Property & Mortgages

Mortgage process seen as ‘complex’ by many UK home buyers

Buying a house is proving to be stressful to buyers, including those with earnings topping £80,000, reveals survey by Atom bank

Buying a house is causing anxiety to two thirds of buyers and even those with earnings topping £80,000 say they are struggling with the financial challenges involved.

The complexity of the mortgage process appears to be the biggest contributor to stress with more than three quarters of first-time buyers searching for a home admitting it needs to be more ‘user-friendly’.

It’s a sentiment felt widely by all buyers – from builders to barristers.

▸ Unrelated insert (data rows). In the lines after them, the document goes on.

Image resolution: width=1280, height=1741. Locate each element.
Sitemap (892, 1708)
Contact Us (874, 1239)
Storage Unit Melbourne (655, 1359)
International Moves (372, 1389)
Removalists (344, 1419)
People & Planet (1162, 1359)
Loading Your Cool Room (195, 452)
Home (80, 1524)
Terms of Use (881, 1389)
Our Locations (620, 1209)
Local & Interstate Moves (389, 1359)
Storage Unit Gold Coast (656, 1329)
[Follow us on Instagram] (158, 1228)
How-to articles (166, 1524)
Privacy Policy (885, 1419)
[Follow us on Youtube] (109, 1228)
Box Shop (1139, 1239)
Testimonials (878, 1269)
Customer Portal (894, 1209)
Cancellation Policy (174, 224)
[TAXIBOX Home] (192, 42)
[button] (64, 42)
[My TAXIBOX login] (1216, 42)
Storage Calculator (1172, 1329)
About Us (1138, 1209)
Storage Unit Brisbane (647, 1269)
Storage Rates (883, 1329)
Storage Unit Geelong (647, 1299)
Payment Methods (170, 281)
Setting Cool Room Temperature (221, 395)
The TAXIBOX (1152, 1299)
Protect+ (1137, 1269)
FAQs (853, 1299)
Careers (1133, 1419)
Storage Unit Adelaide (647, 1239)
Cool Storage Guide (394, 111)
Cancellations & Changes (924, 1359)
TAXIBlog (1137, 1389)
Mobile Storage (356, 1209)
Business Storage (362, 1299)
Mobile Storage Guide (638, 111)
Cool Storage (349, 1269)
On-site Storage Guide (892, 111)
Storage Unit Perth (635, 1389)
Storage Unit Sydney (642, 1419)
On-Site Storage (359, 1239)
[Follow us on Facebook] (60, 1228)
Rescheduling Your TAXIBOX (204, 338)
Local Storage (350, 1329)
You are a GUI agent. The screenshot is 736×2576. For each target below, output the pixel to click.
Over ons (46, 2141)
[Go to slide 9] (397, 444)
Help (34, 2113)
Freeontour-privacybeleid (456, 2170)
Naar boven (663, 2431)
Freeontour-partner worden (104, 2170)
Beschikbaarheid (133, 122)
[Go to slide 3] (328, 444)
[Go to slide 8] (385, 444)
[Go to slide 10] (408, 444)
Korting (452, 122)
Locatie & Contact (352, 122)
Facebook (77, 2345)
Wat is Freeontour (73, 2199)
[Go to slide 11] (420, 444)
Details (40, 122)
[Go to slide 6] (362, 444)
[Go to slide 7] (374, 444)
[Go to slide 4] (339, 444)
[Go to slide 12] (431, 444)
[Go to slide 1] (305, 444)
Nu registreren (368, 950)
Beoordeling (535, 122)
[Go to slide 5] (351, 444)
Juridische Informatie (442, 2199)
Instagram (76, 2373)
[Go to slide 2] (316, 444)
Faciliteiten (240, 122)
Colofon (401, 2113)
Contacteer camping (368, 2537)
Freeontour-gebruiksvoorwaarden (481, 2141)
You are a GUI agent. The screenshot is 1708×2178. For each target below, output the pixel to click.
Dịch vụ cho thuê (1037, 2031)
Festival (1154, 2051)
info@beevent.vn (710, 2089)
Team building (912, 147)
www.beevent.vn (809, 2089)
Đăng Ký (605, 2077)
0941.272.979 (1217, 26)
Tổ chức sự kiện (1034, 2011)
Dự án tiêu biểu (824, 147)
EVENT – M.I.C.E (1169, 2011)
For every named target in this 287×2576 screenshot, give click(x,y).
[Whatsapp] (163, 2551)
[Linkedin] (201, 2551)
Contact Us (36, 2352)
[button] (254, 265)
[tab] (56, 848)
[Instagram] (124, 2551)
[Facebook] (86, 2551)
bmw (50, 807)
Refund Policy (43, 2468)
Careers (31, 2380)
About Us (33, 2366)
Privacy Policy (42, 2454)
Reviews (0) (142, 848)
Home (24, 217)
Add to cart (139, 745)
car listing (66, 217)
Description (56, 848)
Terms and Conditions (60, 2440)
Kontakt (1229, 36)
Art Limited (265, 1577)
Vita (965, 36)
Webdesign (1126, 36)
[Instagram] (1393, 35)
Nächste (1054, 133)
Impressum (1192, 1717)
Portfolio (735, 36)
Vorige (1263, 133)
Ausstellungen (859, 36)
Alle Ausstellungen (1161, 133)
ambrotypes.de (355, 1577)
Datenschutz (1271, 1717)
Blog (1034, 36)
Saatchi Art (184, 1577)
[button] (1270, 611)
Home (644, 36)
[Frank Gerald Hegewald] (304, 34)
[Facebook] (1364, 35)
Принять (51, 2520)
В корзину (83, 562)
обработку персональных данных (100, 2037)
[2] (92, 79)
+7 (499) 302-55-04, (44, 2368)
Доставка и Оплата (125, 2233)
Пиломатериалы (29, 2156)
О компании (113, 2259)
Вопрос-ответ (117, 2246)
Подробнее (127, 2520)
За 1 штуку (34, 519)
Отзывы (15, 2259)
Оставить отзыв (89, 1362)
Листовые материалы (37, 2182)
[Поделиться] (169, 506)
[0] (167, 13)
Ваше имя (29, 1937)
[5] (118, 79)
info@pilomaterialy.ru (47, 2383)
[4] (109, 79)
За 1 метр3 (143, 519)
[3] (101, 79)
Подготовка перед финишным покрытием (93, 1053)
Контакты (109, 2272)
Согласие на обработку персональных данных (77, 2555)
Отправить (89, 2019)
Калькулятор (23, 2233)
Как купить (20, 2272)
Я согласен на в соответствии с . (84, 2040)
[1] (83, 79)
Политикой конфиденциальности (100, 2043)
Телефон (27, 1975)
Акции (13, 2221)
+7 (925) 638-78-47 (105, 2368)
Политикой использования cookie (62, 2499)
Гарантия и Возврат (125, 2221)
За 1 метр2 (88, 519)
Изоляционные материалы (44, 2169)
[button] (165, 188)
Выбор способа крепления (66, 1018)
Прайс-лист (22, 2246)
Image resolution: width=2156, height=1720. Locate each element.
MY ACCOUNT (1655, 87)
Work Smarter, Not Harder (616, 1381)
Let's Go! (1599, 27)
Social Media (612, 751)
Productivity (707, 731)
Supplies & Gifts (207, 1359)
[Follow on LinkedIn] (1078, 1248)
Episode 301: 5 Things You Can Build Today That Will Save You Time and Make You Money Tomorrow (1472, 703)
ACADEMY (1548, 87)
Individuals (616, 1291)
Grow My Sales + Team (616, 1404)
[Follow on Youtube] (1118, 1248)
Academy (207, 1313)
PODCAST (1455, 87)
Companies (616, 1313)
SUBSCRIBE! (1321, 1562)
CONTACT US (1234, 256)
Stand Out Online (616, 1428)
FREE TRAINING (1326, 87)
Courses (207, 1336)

Indeed a third of buyers with a postgraduate degree feel dissatisfied with the mortgage process.

And a third of would-be buyers admitted they had pulled out of the home purchasing process altogether because of the stress of the situation.

The survey by online bank Atom bank, also revealed how saving for a deposit was creating high levels of stress and this was not necessarily limited to those on lower incomes.

It found almost half of households earning £80,000 or more said they were struggling to save for a deposit, despite the fact they were earning nearly three times the national average wage.

CEO of Atom bank, Mark Mullen said the findings have showcased just how much impact the mortgage process can have on a first-time buyer, before they’ve even entered the market.

Mullen said that buying a home is commonly the largest investment most people will make in their lifetime which is stressful enough without worrying about the mortgage process. This makes it vital that buyers feel at ease as early on in the process as possible.

Atom bank also found a disconnect between advisers and buyers, with many people getting advice from their parents. However, Atom bank warned this was risky since many parents may not have purchased a property in decades.

In fact many of those quizzed felt they had suffered from a lack of education around mortgages and wish they had been taught more in school.

Nearly as many first-time buyers would seek advice from their parents as they would a professional, despite facing different challenges to the older generations.